Si la reina Isabel I de Castilla ocupa un lugar de primer plano en los anales, es por el protagonismo que le tocó ejercer en la formación de la doble monarquía castellano-aragonesa y del Estado moderno, conformando un modelo político que recogerán y ampliarán los Austrias y que se mantendrá por lo menos hasta la extinción de aquella dinastía, a finales del siglo XVII. El primer paso lo constituyó la marcha al poder. No fue fácil. Isabel actuó con determinación y astucia para convertirse en princesa de Asturias, heredera y luego reina «propietaria» de Castilla.
El segundo paso lo da Isabel en 1469, ya admitida como princesa de Asturias, al decidir casarse con Don Fernando, heredero de la corona de Aragón.
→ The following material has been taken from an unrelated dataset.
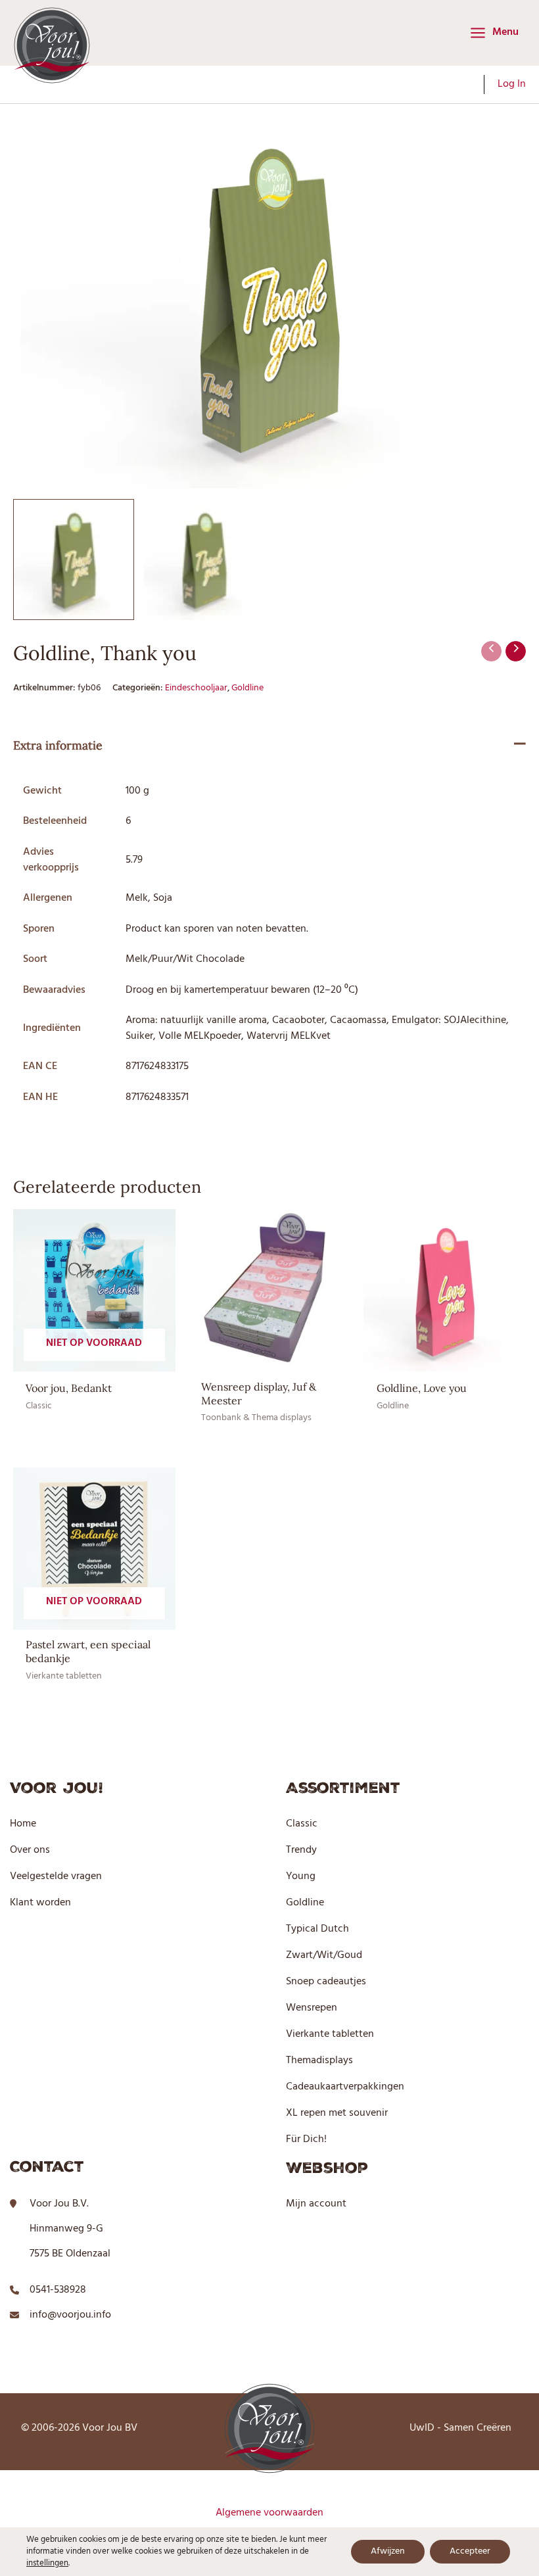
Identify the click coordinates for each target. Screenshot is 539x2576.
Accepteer (470, 2551)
Lo hace con suma cautela y muchas precauciones. El acuerdo de Cervera reservaba a la sola Isabel la condición de heredera de la corona de Castilla. En Segovia, muerto Enrique IV (1474), Isabel se proclama «reina y propietaria» de Castilla; Fernando queda reducido a la humillante situación de rey consorte, y eso que él se consideraba, por línea de varón, como el más directo sucesor de Enrique IV. Hace falta mucha diplomacia para llegar a la sentencia arbitral de Segovia (enero de 1475) en la que se vuelven a reiterar los derechos de Isabel pero se conceden a Fernando amplios poderes que lo equiparan de hecho con su esposa. Pero aun así no se pierde de vista la meta: la unión definitiva de las dos coronas de Castilla y Aragón.
La unión dinástica logró transformar la variedad de reinos de la España medieval en un cuerpo político con una sola dirección, una sola diplomacia, un solo ejército.